5V Tolerant GPIO pins (STM32F030K6T6)

  • February 16, 2022
  • 4 replies
  • 10627 views

I am interfacing a 5V PWM signal with an STM32F030K6T6 MCU using PB0. According to the datasheet this pin is 5V Tolerant. In the past, regardless of a pin's "tolerance" to 5V I have always used a level shifter to change this 5V signal to a 3.3V signal before it gets to the MCU; "Just to be safe". This application I am trying to limit the number of parts on the PCB for both size and cost reasons. Testing on a Nucleo board seems to work and the MCU seems to tolerate this well, but for long term use in the field is it better to run this signal through a level shifter or does it not matter since the pin is "5V Tolerant"?

Best answer by Peter BENSCH

As long as you operate the GPIO as a digital input and switch off its pull-up and pull-down, it can process 5V signals.

Does it answer your question?

Regards

/Peter

4 replies

Peter BENSCH
Peter BENSCHBest answer
Technical Moderator
February 16, 2022

As long as you operate the GPIO as a digital input and switch off its pull-up and pull-down, it can process 5V signals.

Does it answer your question?

Regards

/Peter

In order to give better visibility on the answered topics, please click on Accept as Solution on the reply which solved your issue or answered your question.
Visitor II
September 27, 2023

I am totally confused.
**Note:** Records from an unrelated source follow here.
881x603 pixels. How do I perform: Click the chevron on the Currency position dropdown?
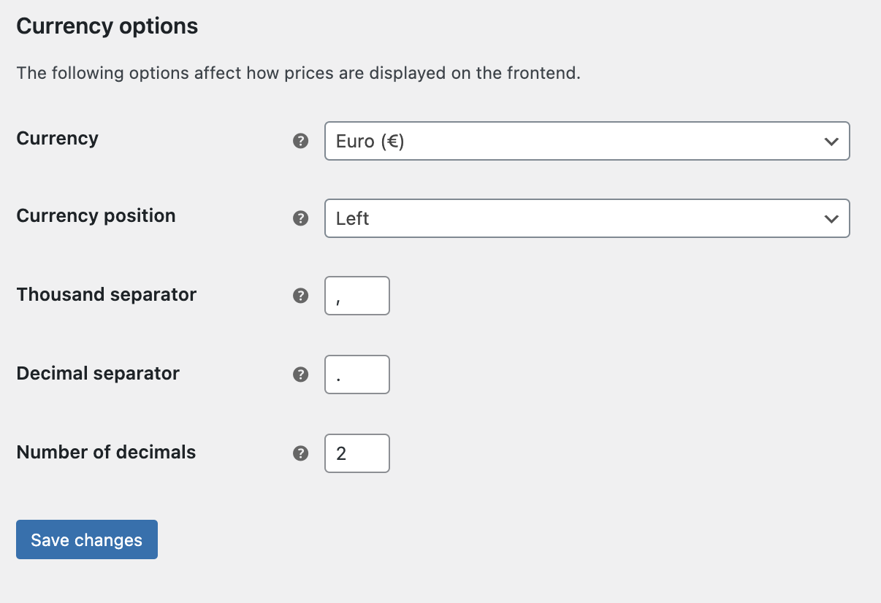click(831, 218)
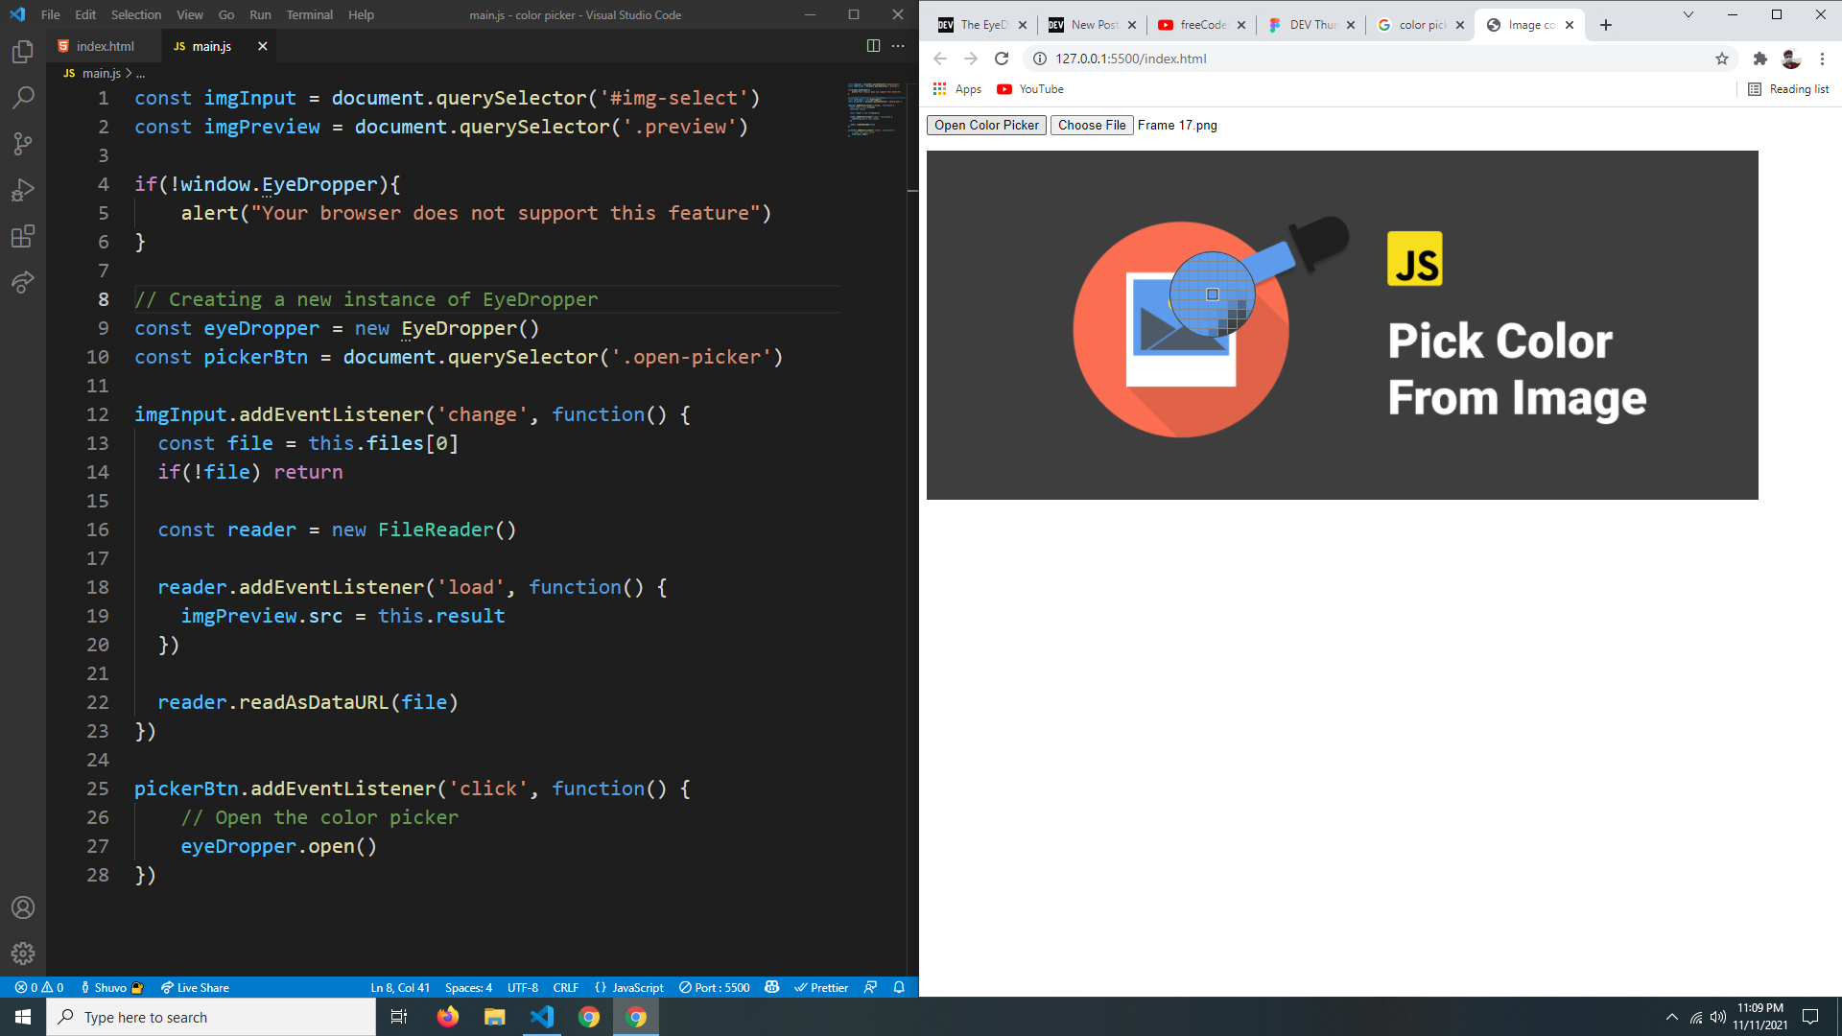Open the Terminal menu in VS Code
This screenshot has width=1842, height=1036.
click(309, 14)
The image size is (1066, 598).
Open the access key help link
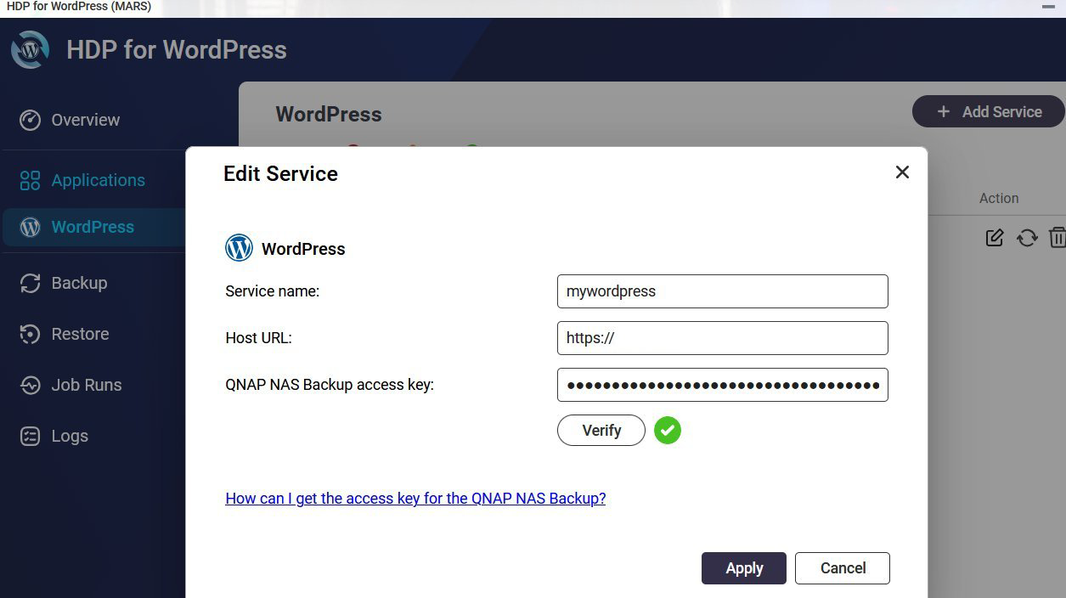point(415,499)
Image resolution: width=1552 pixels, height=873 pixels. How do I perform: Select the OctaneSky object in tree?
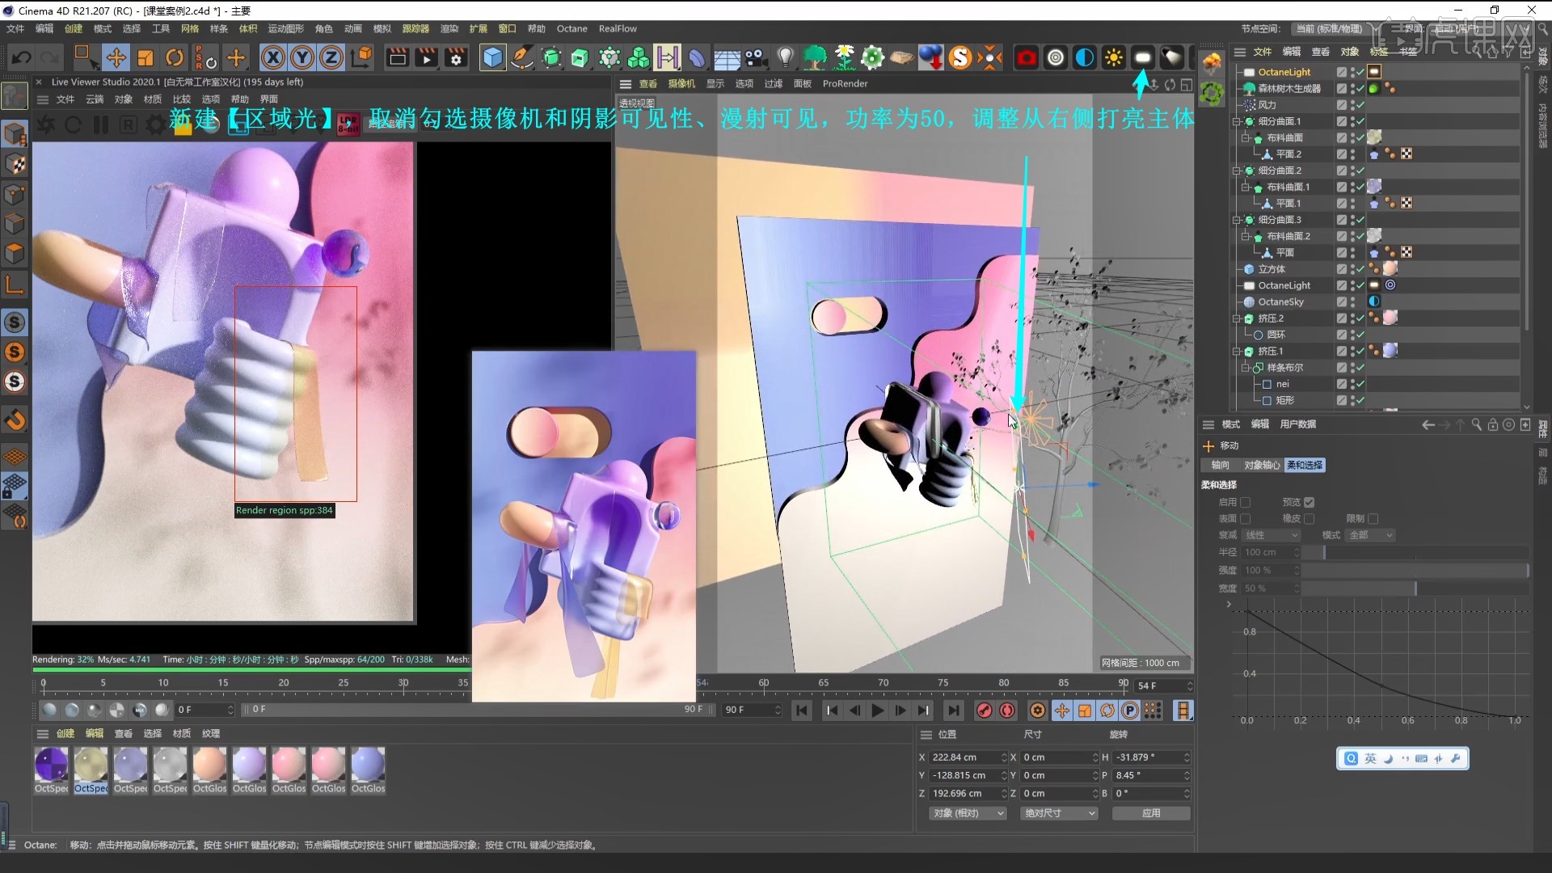pyautogui.click(x=1280, y=302)
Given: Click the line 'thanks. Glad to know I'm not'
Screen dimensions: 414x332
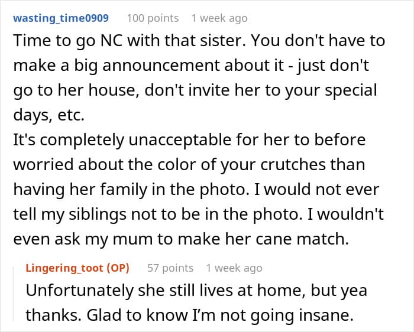Looking at the screenshot, I should pos(190,315).
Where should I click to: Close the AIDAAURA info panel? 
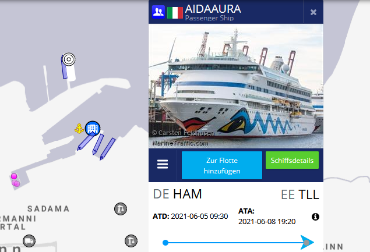(313, 12)
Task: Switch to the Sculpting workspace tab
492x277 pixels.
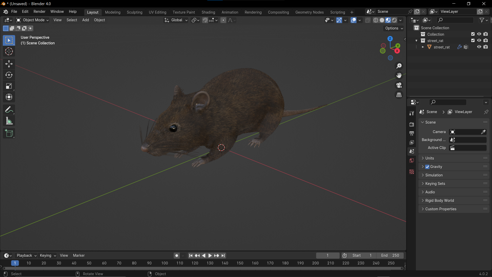Action: tap(134, 12)
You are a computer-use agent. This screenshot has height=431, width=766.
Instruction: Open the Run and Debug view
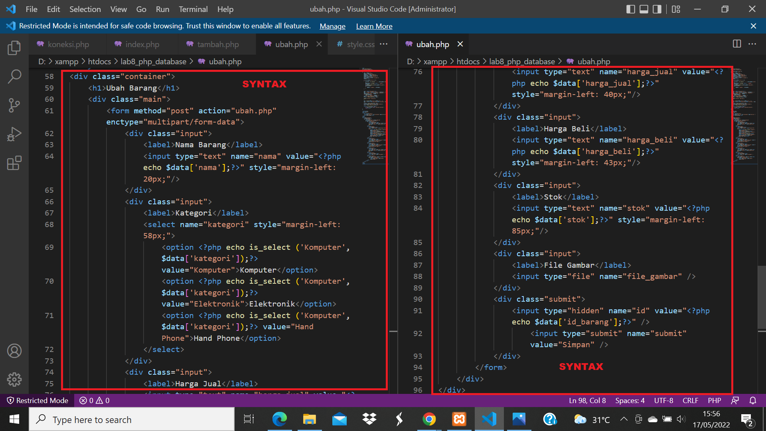click(x=14, y=134)
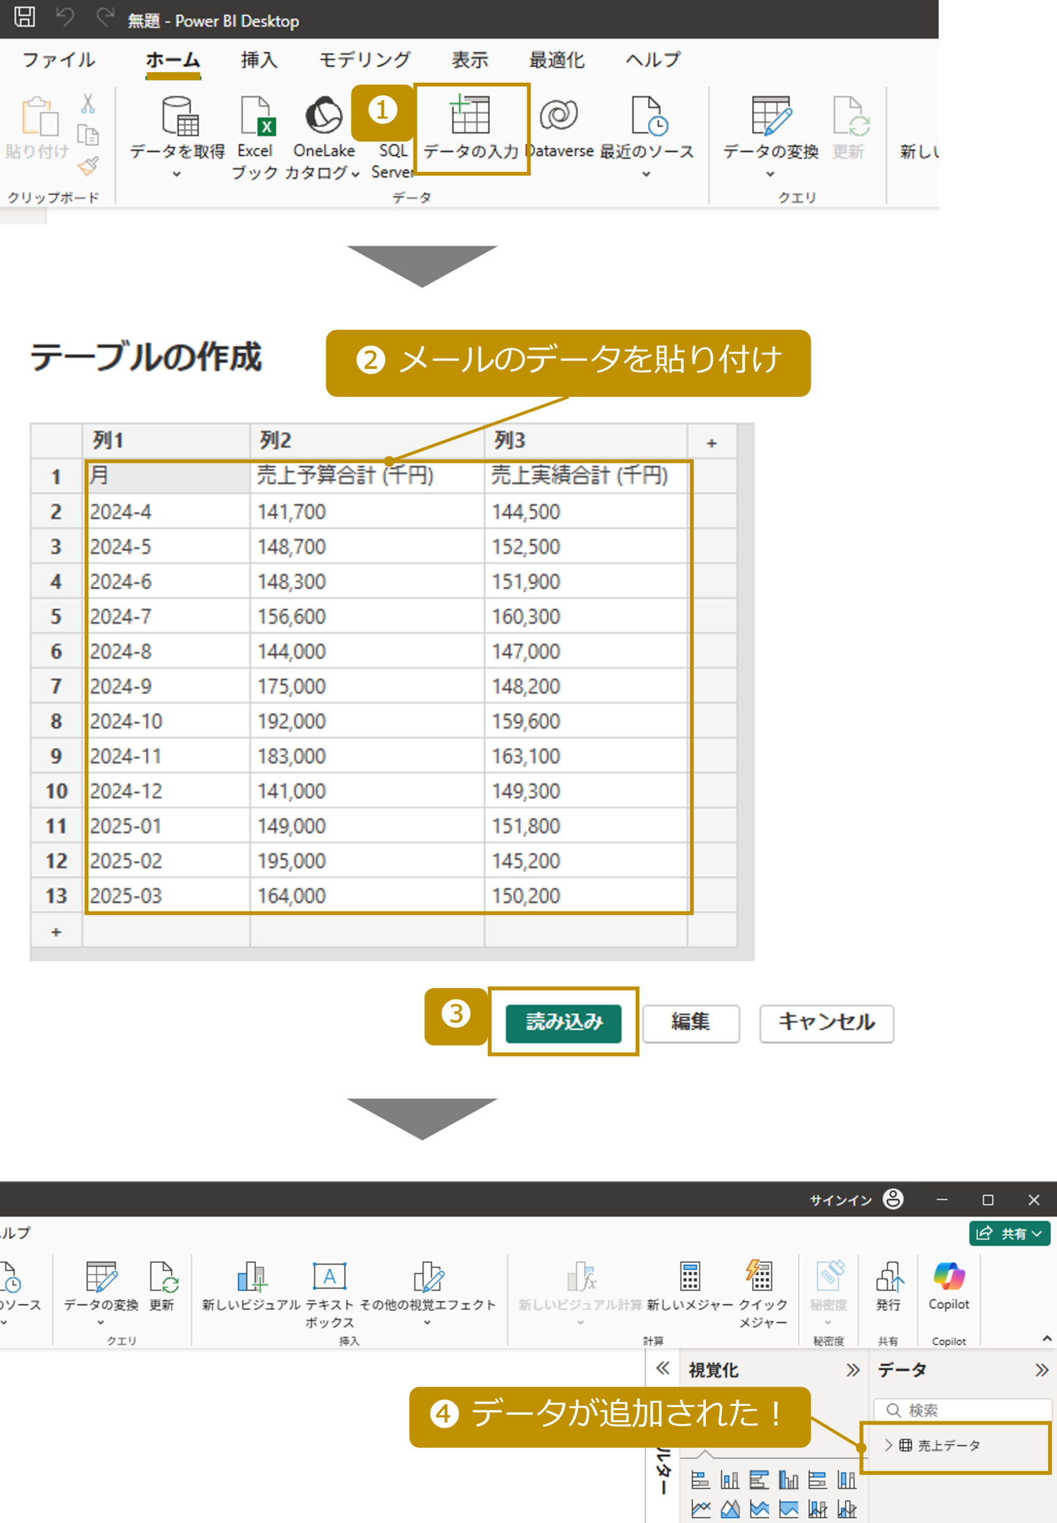This screenshot has width=1057, height=1523.
Task: Click the データの入力 (Enter data) icon
Action: pyautogui.click(x=470, y=116)
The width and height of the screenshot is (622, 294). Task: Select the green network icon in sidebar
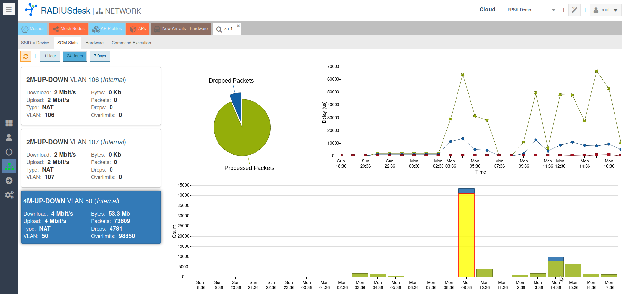pos(9,166)
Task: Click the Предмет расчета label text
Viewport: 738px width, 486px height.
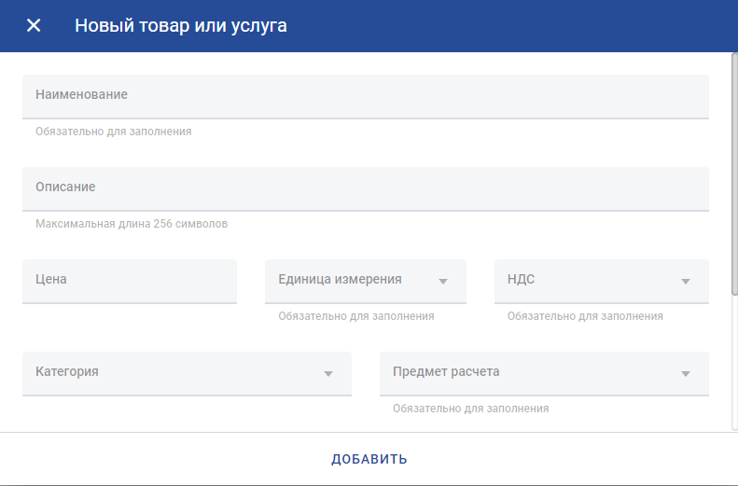Action: [x=446, y=371]

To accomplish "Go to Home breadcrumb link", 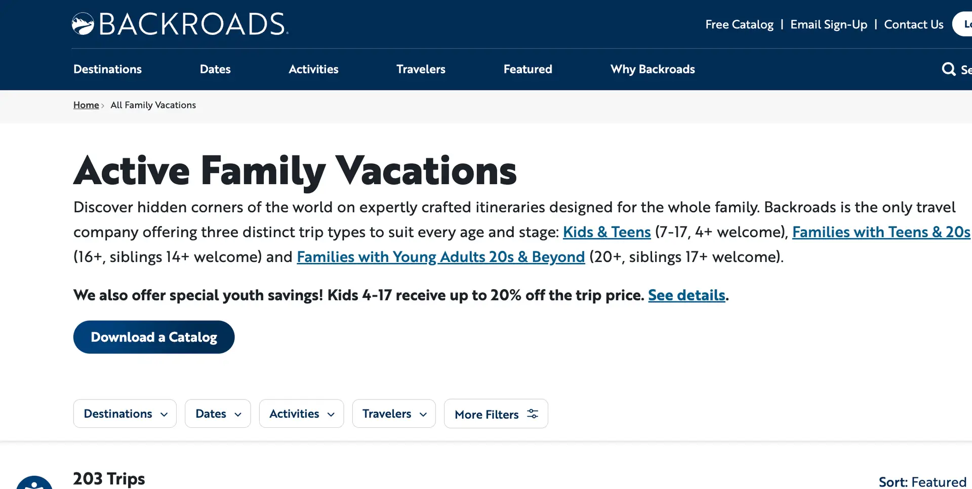I will coord(86,105).
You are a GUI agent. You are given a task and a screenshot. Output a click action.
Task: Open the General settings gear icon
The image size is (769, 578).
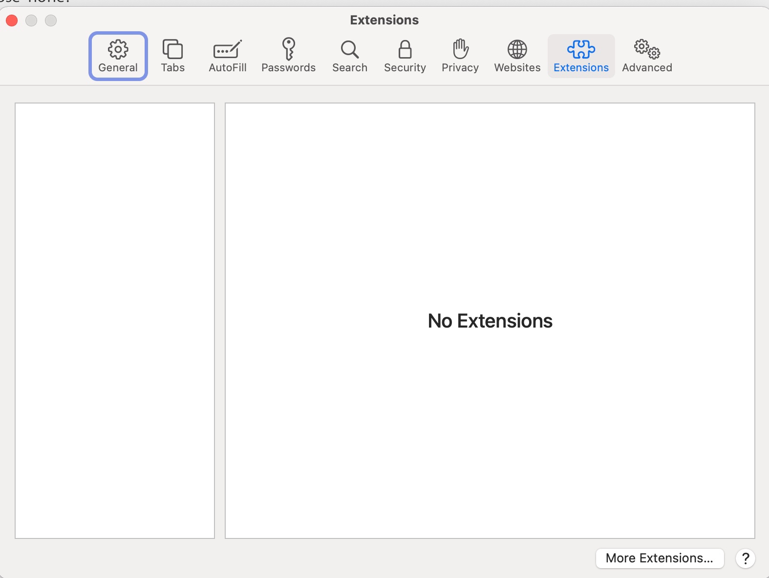coord(118,49)
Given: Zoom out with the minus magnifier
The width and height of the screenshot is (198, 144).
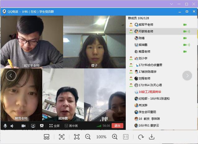Looking at the screenshot, I should point(88,137).
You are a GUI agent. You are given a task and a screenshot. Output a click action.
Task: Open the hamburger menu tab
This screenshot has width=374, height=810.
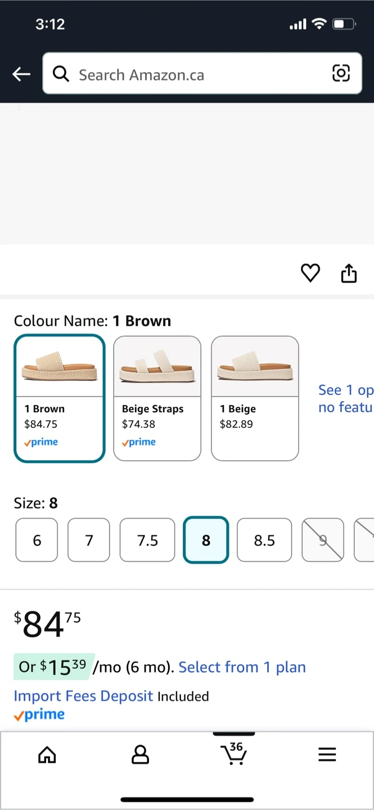coord(327,754)
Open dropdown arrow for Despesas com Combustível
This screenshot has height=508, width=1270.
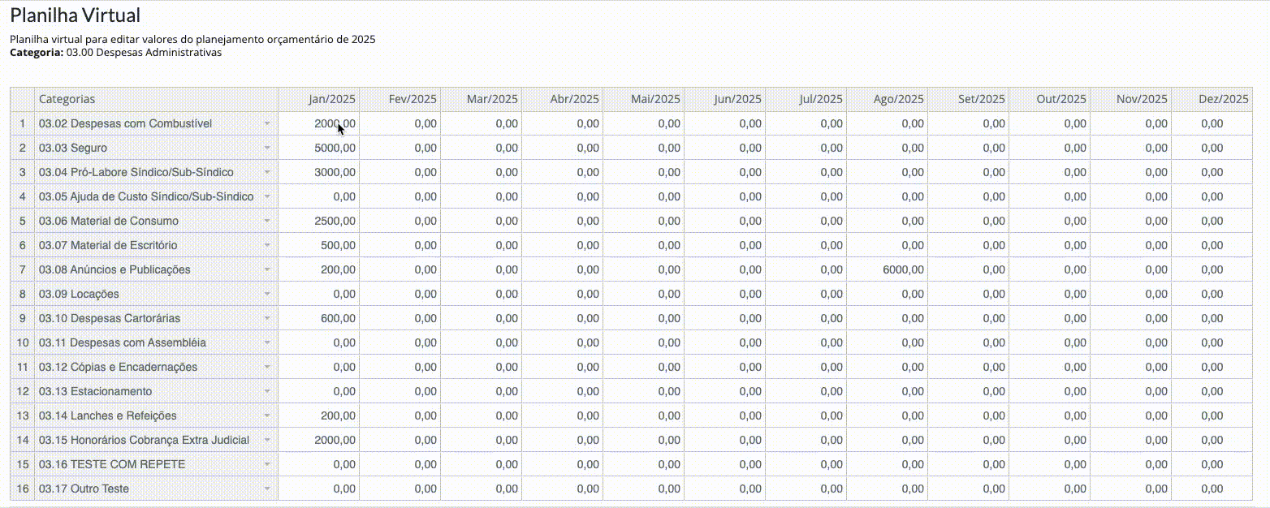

According to DS5792 Rev 13, page 89, note 1:

FT = Five-volt tolerant. In order to sustain a voltage higher than VDD+0.3 the internal pull-up/pull-down resistors must be disabled.

This is opposite to what you said.

Visitor II
September 27, 2023

Sorry, you were right by "switch off", which means disable.

TDK
February 16, 2022

The chip needs to be powered in order to be 5V tolerant, but if you can guarantee the chip won't see 5V unless it's powered, there are no issues.

"If you feel a post has answered your question, please click ""Accept as Solution""."
Nicholas Yunker_2
Senior
February 16, 2022

Yes, this answers my question. I am not using any internal pull up or pull down resistor on this pin. It is only being setup as a GPIO Input in external interrupt mode:

0693W00000JQ4AmQAL.png0693W00000JQ4AhQAL.png

Nicholas Yunker_2
Senior
February 16, 2022

the 5V signal won't damage the MCU over time?

Peter BENSCH
Technical Moderator
February 16, 2022

No.

In order to give better visibility on the answered topics, please click on Accept as Solution on the reply which solved your issue or answered your question.
Uwe Bonnes
Chief
February 16, 2022

As long as the device is powered while 5 V applies!